OBJECTIVE: To evaluate the risk of having a disease flare in patients with rheumatoid arthritis (RA) with low disease activity (LDA) or in remission when deescalating (tapering or stopping) disease-modifying antirheumatic drug (DMARD) therapy. METHODS: A search in medical databases including publications from January 1950 to February 2015 was performed. Included were trials and observational studies in adults with RA who were in LDA or remission, evaluating ≥ 20 patients tapering or stopping DMARD. Flare rates had to have been reported.
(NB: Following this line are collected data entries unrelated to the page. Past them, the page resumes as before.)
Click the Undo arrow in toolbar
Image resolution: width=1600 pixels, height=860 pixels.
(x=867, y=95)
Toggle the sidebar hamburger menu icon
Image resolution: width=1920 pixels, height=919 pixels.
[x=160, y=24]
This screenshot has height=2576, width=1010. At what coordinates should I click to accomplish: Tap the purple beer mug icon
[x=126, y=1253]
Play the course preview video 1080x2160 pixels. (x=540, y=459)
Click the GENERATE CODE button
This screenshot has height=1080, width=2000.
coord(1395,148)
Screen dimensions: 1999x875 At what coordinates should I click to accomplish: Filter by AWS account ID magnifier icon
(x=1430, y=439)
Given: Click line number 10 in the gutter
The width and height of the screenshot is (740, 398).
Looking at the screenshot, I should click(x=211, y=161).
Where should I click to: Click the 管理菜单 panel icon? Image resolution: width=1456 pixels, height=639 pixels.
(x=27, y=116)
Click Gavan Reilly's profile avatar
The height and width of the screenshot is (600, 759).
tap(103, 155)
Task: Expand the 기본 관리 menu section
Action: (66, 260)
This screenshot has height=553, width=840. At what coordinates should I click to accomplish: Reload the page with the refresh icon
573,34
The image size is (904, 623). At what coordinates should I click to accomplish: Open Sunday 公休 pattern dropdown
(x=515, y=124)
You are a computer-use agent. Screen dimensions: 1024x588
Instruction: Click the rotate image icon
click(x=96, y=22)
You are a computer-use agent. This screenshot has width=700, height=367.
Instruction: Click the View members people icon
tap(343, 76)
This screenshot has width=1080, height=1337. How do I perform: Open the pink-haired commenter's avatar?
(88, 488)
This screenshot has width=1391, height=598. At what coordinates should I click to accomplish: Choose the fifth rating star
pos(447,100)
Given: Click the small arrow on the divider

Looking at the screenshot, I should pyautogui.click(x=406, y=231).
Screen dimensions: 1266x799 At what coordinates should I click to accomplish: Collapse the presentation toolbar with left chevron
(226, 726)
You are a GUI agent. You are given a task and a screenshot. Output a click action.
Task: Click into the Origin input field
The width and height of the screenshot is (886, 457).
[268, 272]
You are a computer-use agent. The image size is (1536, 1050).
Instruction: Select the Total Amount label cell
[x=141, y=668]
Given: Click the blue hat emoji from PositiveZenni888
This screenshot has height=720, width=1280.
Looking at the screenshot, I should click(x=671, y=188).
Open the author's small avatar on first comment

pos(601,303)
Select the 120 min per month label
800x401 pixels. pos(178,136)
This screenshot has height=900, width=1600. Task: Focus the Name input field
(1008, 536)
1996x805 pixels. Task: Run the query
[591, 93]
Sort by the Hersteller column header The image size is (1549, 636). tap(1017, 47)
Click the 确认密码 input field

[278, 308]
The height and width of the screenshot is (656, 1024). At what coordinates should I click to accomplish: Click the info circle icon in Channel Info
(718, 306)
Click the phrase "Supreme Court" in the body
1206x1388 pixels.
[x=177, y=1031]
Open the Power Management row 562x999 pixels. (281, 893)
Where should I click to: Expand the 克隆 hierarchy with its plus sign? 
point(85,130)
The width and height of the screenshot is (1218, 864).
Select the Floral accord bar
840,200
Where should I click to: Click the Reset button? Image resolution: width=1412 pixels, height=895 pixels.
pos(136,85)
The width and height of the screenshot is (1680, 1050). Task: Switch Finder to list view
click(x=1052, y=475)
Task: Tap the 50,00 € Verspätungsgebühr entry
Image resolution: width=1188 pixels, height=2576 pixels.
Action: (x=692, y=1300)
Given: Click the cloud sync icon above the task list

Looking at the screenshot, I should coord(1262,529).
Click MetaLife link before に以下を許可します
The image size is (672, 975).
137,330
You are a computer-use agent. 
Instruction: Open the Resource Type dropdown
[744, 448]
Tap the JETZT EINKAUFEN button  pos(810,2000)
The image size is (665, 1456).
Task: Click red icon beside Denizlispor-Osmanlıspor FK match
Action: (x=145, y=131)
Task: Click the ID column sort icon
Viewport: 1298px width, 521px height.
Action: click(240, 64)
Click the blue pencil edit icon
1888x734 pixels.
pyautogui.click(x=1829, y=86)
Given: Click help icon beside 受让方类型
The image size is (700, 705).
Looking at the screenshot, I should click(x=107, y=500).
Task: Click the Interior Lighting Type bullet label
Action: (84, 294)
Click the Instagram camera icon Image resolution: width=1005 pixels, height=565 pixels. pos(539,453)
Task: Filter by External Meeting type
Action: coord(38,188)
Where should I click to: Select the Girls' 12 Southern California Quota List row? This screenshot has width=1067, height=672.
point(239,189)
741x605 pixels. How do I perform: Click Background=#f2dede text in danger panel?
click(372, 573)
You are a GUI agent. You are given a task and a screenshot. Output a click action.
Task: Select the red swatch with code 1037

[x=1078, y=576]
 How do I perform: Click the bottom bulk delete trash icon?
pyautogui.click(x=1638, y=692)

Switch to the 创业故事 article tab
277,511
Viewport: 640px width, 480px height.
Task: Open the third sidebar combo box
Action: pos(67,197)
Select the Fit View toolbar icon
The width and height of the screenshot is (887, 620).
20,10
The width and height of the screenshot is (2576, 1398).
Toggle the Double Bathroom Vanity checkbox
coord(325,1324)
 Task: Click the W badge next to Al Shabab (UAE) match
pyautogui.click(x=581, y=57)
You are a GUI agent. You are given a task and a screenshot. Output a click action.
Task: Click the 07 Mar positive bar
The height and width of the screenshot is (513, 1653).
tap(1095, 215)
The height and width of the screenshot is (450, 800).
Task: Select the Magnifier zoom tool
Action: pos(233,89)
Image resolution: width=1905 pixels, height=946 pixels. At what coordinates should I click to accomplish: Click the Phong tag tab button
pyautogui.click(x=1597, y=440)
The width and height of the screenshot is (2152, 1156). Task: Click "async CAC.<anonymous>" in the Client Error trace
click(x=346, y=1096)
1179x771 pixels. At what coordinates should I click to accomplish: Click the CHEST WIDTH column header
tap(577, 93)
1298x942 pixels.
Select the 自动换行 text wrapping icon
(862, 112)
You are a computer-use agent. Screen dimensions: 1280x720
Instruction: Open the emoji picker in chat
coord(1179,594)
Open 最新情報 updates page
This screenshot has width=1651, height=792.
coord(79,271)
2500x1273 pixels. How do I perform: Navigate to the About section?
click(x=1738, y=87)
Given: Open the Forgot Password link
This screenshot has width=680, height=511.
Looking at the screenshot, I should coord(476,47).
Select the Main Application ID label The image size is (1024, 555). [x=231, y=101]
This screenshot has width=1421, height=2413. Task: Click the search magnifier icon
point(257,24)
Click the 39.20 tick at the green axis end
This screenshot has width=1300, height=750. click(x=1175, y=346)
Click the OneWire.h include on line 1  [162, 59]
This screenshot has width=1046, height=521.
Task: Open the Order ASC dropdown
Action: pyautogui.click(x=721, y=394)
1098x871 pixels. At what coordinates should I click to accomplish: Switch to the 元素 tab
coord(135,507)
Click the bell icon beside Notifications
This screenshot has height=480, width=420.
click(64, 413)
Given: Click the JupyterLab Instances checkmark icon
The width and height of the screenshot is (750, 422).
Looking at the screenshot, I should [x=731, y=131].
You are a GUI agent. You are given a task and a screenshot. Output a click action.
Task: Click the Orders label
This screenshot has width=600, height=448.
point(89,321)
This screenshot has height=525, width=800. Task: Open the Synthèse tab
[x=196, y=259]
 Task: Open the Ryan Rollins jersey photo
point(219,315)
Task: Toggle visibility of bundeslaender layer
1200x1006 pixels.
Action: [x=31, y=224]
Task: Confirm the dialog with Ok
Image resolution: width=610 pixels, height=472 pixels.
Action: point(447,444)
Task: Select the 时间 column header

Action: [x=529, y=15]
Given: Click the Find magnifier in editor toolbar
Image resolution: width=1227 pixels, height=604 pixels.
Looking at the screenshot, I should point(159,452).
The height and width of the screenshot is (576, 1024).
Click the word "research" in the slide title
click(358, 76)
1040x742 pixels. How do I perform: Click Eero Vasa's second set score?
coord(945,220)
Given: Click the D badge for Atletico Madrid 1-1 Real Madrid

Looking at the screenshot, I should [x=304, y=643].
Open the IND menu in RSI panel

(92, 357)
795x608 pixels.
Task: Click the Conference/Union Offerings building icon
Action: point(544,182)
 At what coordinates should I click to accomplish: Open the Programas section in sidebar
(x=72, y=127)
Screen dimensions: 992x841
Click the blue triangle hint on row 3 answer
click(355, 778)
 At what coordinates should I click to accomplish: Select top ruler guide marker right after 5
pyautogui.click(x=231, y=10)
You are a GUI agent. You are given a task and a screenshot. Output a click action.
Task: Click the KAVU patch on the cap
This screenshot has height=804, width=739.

A metaanalysis was performed on studies deescalating tumor necrosis factor (TNF) blockers. RESULTS: Four studies evaluated synthetic DMARD. Flare rates ranged from 8% at 24 weeks to 63% at 4 months after deescalation. Fifteen studies reported on TNF blockers. Estimated flare rates by metaanalysis on studies tapering or stopping TNF blockers were 0.26 (95% CI 0.17-0.39) and 0.49 (95% CI 0.27-0.73) for good-quality and moderate-quality studies, respectively. Flare rates in 3 studies stopping tocilizumab were 41% after 6 months, 55% at 1 year, and 87% at 1 year. Flare rates in 3 studies deescalating abatacept were 34% at 1 year, 41% at 1 year, and 72% at 6 months. Five studies evaluating radiographic progression in patients deescalating treatment all found limited to no progression. CONCLUSION: Results suggest that more than one-third of patients with RA with LDA or in remission may taper or stop DMARD treatment without experiencing a disease flare within the first year. Dose reduction of TNF blockers results in lower flare rates than stopping and may be noninferior to continuing full dose. Radiological progression after treatment deescalation remains low, but may increase slightly.